Let's explore how Broadcom is quietly benefiting from the AI revolution, and assess why the company's long-term prospects look compelling. From there, I'll break down why growth investors may want to consider a position in Broadcom as December approaches.
Broadcom bifurcates its financials into two categories: semiconductor solutions and infrastructure software. Each of these markets benefits from rising AI demand.
On the semiconductor side of the house, Broadcom is seeing unprecedented demand for its custom application-specific integrated circuits (ASICs). Essentially, GPUs designed by Nvidia and AMD are purpose-built to handle a variety of tasks. Broadcom's ASICs enter the equation when developers need robust chipsets for application-specific features.
Broadcom has already won the attention of several hyperscalers for its custom silicon solutions. About a month ago, OpenAI and Broadcom announced a collaboration to deploy 10 gigawatts of custom AI accelerators over the next few years.
Moreover, Meta Platforms has reportedly been working with Broadcom on its own custom chip designs. Considering Meta CEO Mark Zuckerberg recently signaled to investors that the company will continue accelerating its capital expenditures (capex), Broadcom appears well-positioned to benefit from its ongoing relationship with the social media giant.

_Provided material_.

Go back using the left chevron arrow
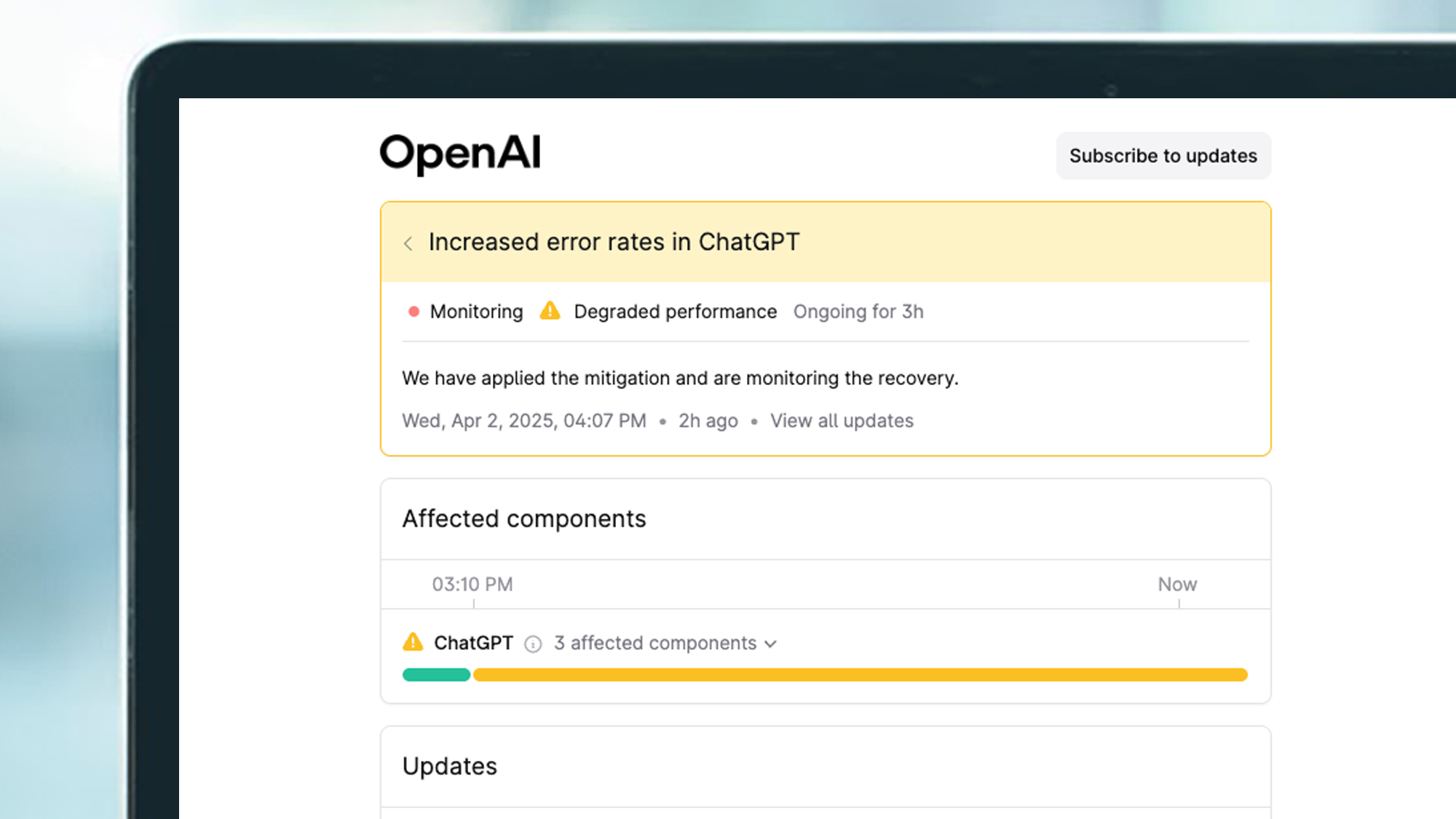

_Work request_. Could you repeat the Broadcom passage from "Broadcom bifurcates its" up to and including "next few years.", swapping "hyperscalers" for "cloud providers"?

_Exercise result_.
Broadcom bifurcates its financials into two categories: semiconductor solutions and infrastructure software. Each of these markets benefits from rising AI demand.
On the semiconductor side of the house, Broadcom is seeing unprecedented demand for its custom application-specific integrated circuits (ASICs). Essentially, GPUs designed by Nvidia and AMD are purpose-built to handle a variety of tasks. Broadcom's ASICs enter the equation when developers need robust chipsets for application-specific features.
Broadcom has already won the attention of several cloud providers for its custom silicon solutions. About a month ago, OpenAI and Broadcom announced a collaboration to deploy 10 gigawatts of custom AI accelerators over the next few years.